BEGIN

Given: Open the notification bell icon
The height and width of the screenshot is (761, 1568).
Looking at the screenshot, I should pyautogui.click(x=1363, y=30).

END
BEGIN

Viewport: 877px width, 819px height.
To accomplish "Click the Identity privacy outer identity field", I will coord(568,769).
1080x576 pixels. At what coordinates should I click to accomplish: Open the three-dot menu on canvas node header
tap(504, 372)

END
BEGIN

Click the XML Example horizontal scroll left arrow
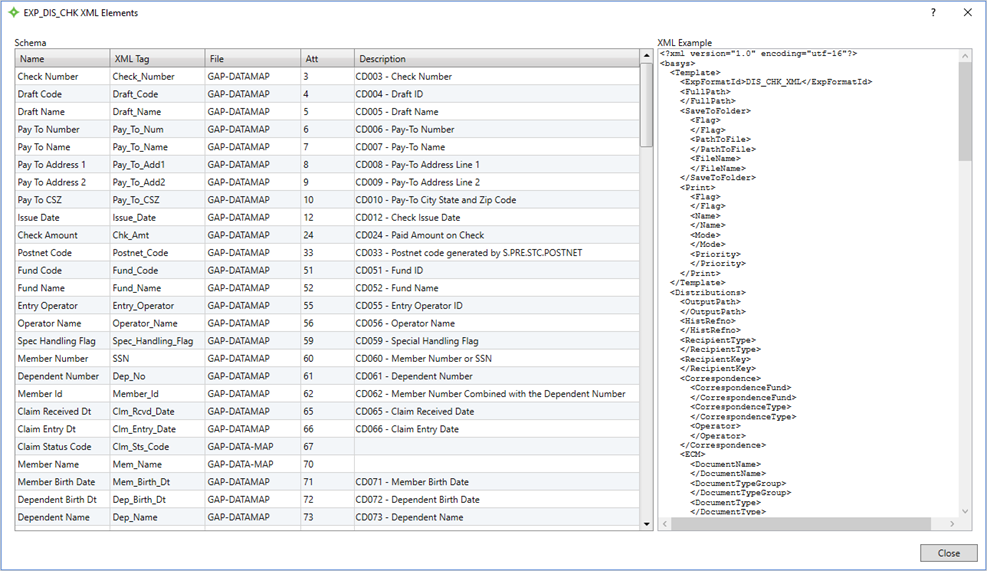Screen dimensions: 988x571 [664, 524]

END

Quote the records word for word, beginning at the line that contains "Given: Open the notification bell icon" and ending after the line that contains "Looking at the".

Given: Open the notification bell icon
The height and width of the screenshot is (761, 1568).
Looking at the screenshot, I should pyautogui.click(x=1363, y=30).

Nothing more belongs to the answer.